Dive Brief:
- Boot Barn is moving production for its exclusive brand products away from China to countries with lower tariffs like Cambodia, India and Vietnam, CEO John Hazen said during a May 14 earnings call.
- The retailer used to source more than half of its exclusive brand goods from China over five years ago. Boot Barn lowered that number to 24% for fiscal 2025, Hazen said, and expects its ongoing efforts to further reduce exposure to 12% in fiscal year 2026.

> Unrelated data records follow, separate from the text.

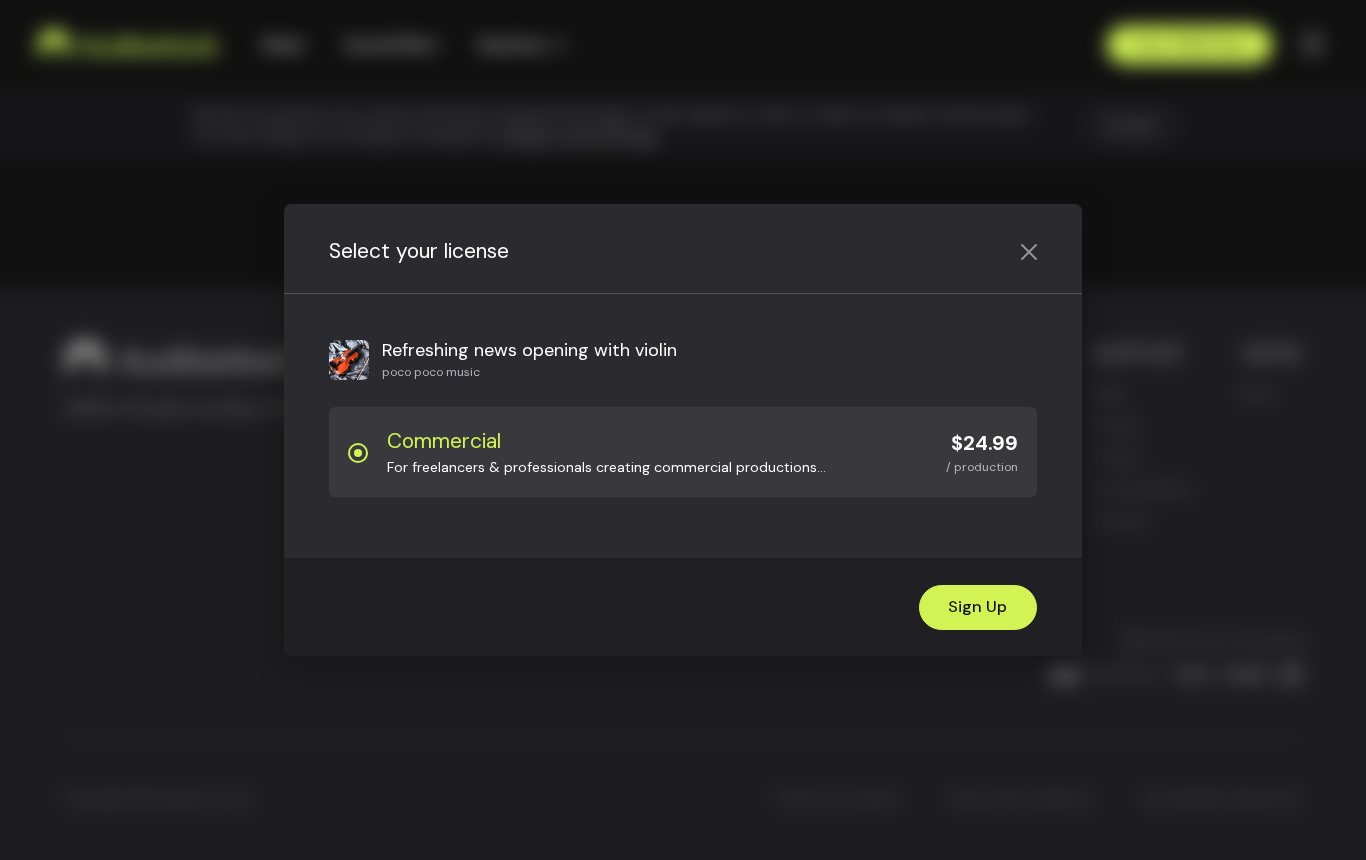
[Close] (1029, 251)
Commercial (444, 441)
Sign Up (977, 606)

- “We are estimating that China will only produce approximately 5% of exclusive brand goods in the second half of fiscal '26 and in fiscal '27,” the CEO told analysts. Boot Barn’s exclusive brand products made up nearly 39% of its consolidated sales in fiscal 2025, per a 10-K filing.
Dive Insight:
Boot Barn has strategized to reduce supply chain risks for its exclusive brand products in recent years. While a big part of its strategy includes a shift in sourcing mix, the retailer is also partnering with its factories to manage pricing changes that could pressure margins.
Third-party vendors informed Boot Barn of plans to up prices by mid-single digits, effective this summer, Hazen said. He added that Boot Barn isn’t paying tariffs on goods purchased from third-party vendors, but instead faces price increases.
To help manage costs, Boot Barn is also re-evaluating its inventory mix and has been canceling product orders with low merchandise margins due to tariffs, per an earnings presentation.
“We have been reviewing each individual style by cost, making decisions line-by-line to determine whether or not we should cancel an order, order more, hold pricing, or raise pricing, all in an effort to maintain the momentum of our exclusive brands,” Hazen told analysts.
The footwear retailer also pushed to frontload about $20 million worth of inventory to “beat the tariffs,” CFO Jim Watkins said during the call. He added that within the past few weeks, the team has been working to get “ahead of the curve” and keep orders moving.
Watkins added that as of the call, Boot Barn’s fiscal year 2026 outlook is based on a 30% tariff from China, 10% global tariff rate and 0% tariff on goods from Mexico.
Boot Barn’s anticipated $8 million tariff impact for fiscal 2026 is expected to be felt in the second half, Hazen said. But with tariff negotiations still ongoing, Boot Barn feels like it's “already in a pretty good spot.”